» DOCUMENT SEGMENT:
MOSCOW BLOG: Oil embargo day

MOSCOW BLOG: Oil embargo day
The EU's embargo on Russian oil came into effect on December 5, and while it will have an impact, the headline goal of cutting Russia off from its petrodollar revenue will fail. / bne IntelliNews
By Ben Aris in Berlin December 5, 2022

The EU’s oil embargo on importing Russian oil comes into effect today. The blanket ban on seaborne oil deliveries is softened by the oil price cap scheme, so that the EU can import oil from Russia provided it costs less than $60. The ban is enforced by threatening shippers with secondary sanctions if they carry Russian oil that costs more than this.

The goal of these sanctions is to cut Russia off from the money it makes from exporting oil.

This much is well known, but I have been digging into the details and it is all actually much more confusing than first appears.

The first thing to say is the goal of cutting Russia off from its oil revenue has completely failed. At $60, the cap makes no difference at all. The price of oil today is $86 per barrel, but if you take into account the $25-35 discount on the Urals blend then that is less than $60, so the price cap mechanism is not triggered. Russian oil shipped out of Primorsk is currently selling at $45 per barrel. That means the EU can import as much oil as before if it wants.

Secondly, instead of reducing the amount of money Russia earns from oil exports, the exact opposite has happened this year. Russia is on course to have a $250bn current account surplus. That is an insane amount of money: it is more than twice the $120bn surplus it had last year and that was already an all-time high. Rather than Russia being on its back foot because of sanctions, the Kremlin is currently earning more money than it has ever done.

However, the sanctions have made a difference, as Russia has been forced to totally reorganise its export business, and even before these sanctions came into effect exports to the EU had already tumbled.

Some facts: at its peak pre-war Russia was producing 11mn barrels per day of oil. In 2021 it exported a total of 7.8mn bpd, of which 5.3mn bpd went to Europe: 1.9mn bpd by ship and 3.4mn bpd by pipe.

In words: Russia exported about two thirds of its oil, of which two thirds went to Europe, out of which two thirds went by pipe and one third went by ship. So cutting off the EU market is very painful, but not that devastating.

Since the war started things have changed. This year Russia will export about 2.5mn bpd to Europe – exports to Europe have already been halved, mostly due to self-sanctioning. Moreover, most of this reduction has been in the piped part of that oil, as Germany and Poland receive most of the piped oil and have already reduced that to about zero. That leaves the 1.9mn bpd of shipped oil, and if that is cut off then only 0.6mn bpd of oil exported to Europe remains (to Hungary and Turkey).

That is a very different result, as Russia will in this case lose almost all its oil exports to Europe. And finding a buyer for the roughly 5mn bpd that used to go to Europe is a tall order – it’s not clear the market can absorb that.

» TO-DO LIST:
1. According to the blog post on the EU oil embargo, what price per barrel is Russian oil shipped out of Primorsk currently selling at?
2. Continue the blog post on the EU oil embargo, picking up after its final sentence.

» DATA LINES:
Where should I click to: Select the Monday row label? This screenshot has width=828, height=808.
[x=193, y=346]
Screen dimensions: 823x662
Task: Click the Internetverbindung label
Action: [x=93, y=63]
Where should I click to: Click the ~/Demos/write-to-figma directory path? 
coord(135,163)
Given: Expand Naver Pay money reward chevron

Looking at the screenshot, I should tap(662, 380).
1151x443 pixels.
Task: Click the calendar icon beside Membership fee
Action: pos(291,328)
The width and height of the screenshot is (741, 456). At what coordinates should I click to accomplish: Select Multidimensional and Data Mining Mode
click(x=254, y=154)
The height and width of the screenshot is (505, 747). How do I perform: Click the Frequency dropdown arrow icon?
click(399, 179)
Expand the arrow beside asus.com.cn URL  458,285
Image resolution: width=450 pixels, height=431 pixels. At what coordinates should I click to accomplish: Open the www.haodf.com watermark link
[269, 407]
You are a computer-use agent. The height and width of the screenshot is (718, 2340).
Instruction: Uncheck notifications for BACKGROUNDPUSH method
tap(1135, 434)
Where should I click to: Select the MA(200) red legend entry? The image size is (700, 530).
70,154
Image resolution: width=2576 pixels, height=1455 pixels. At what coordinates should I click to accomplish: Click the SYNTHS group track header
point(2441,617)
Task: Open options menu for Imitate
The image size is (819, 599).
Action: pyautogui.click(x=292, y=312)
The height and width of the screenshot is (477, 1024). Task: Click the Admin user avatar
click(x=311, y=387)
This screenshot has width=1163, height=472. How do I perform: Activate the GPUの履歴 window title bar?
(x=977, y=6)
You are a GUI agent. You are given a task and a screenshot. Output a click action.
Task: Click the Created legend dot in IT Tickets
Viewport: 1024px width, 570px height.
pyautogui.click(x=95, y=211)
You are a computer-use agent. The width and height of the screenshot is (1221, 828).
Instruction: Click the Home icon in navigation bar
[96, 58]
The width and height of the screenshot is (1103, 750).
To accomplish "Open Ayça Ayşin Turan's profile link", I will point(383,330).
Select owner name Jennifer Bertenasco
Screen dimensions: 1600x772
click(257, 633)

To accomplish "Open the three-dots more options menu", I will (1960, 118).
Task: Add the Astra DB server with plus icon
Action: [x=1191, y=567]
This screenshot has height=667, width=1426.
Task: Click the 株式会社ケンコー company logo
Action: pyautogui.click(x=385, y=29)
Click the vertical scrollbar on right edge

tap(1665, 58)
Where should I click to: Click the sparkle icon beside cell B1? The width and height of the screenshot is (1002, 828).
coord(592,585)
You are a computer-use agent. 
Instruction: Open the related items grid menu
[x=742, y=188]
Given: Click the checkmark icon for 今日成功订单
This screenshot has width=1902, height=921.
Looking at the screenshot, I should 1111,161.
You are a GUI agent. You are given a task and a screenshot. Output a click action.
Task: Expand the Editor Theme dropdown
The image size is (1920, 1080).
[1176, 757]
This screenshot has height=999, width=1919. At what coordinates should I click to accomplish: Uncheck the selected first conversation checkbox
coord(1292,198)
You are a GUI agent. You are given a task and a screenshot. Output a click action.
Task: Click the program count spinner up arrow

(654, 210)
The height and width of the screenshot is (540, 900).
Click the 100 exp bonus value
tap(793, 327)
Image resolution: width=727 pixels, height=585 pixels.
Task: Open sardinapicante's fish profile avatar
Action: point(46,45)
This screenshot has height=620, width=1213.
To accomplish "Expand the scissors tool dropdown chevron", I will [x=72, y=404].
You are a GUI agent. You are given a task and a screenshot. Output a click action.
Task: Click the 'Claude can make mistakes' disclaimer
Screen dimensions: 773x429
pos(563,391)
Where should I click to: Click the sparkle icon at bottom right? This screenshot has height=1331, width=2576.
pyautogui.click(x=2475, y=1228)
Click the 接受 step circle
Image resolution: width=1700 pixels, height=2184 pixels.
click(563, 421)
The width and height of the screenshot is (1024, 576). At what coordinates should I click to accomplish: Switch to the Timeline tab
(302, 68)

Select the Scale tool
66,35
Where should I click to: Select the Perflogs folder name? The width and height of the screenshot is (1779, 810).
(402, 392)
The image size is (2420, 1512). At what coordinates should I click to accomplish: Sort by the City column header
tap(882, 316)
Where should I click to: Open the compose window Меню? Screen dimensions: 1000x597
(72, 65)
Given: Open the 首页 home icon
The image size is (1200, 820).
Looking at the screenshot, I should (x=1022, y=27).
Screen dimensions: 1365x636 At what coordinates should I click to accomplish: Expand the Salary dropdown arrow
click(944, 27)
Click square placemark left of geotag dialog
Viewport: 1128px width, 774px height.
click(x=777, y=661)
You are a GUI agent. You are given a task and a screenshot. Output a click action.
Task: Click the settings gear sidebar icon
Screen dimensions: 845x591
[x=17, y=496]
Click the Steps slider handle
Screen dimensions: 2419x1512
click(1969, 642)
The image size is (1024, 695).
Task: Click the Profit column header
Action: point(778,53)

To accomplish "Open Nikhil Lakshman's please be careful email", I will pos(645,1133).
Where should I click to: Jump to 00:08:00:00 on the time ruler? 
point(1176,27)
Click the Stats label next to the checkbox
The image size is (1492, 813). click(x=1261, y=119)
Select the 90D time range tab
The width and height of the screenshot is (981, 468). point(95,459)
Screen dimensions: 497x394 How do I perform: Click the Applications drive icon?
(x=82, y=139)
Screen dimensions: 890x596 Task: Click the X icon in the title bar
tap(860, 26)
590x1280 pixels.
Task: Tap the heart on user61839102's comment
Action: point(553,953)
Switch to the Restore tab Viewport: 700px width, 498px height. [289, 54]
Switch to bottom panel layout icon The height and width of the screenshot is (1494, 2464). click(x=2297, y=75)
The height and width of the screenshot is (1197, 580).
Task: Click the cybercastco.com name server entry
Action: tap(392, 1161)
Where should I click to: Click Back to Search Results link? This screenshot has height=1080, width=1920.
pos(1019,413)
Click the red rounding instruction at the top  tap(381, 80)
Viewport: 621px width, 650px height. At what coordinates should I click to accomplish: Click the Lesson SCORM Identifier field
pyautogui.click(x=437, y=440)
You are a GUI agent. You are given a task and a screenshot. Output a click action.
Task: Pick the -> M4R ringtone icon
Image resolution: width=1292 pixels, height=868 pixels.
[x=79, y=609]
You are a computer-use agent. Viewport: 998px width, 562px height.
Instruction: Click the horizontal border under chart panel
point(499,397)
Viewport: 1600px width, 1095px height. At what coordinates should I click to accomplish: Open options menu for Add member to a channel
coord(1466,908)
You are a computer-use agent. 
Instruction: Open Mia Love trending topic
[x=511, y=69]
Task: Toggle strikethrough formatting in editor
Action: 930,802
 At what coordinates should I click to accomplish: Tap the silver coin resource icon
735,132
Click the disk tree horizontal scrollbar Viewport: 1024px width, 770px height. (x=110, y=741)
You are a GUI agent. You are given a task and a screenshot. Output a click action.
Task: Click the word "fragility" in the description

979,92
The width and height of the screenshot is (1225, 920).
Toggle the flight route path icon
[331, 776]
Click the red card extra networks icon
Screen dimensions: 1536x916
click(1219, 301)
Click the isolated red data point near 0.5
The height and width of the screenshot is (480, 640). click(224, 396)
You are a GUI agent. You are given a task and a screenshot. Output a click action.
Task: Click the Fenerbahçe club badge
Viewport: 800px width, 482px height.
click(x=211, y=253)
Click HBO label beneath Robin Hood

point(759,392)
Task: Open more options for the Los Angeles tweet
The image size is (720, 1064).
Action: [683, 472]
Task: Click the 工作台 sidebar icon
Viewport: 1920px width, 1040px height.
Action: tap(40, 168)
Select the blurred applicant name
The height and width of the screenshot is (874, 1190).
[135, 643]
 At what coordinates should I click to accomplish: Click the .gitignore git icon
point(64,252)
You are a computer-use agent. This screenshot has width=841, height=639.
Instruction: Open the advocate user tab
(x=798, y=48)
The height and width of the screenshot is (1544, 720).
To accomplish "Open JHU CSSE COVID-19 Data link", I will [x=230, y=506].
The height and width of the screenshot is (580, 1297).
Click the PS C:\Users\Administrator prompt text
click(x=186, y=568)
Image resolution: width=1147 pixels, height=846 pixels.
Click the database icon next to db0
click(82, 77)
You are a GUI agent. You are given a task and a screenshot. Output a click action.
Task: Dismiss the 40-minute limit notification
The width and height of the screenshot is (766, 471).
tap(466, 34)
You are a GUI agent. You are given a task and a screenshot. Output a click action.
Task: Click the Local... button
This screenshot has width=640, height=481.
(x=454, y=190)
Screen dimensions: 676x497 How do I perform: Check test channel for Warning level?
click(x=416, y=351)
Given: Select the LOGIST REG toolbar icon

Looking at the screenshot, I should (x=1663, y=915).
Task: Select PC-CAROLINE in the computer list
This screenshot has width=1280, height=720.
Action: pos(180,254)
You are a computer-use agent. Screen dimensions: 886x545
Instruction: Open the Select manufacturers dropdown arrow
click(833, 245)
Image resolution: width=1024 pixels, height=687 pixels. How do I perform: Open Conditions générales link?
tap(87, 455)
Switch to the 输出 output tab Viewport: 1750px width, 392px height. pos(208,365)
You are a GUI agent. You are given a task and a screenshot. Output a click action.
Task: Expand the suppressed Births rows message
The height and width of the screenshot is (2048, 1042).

» ANSWERS:
1. $45 per barrel.

2.
I’m sure you are well aware that China and India have taken up most of the slack. Actually, this shift to send oil to Asia has been underway since 2014, when China imported no Russian oil at all. Today there is an oil pipeline to China carrying over 1mn bpd and China has become Russia's biggest single customer for shipped oil, along with India, where imports of Russian oil have exploded this year. Asia has taken up almost all the slack created by Europe’s reduction, or around 3mn bpd.

The problem the Kremlin now faces is that it might have to find buyers for around another 2mn bpd if the EU embargo works – or Russia just cuts Europe off if it tries to use the oil price mechanism, which is what the Kremlin says it will do.

Russia has been building up its tanker fleet to avoid the sanctions and has added about 100 new (actually they are all old) tankers to its fleet of around 85 vessels, totalling about 2% of the total global fleet of around 11,000 tankers. On top of that I have seen reports that lots of dodgy shell companies have been booking space for some 400 more tankers. No one really knows what is going on here. If Russia relied on just its own fleet it would be about 60 tankers short of being able to carry all of the 2mn bpd, but if there are a lot of scabs then it could maybe move all of it.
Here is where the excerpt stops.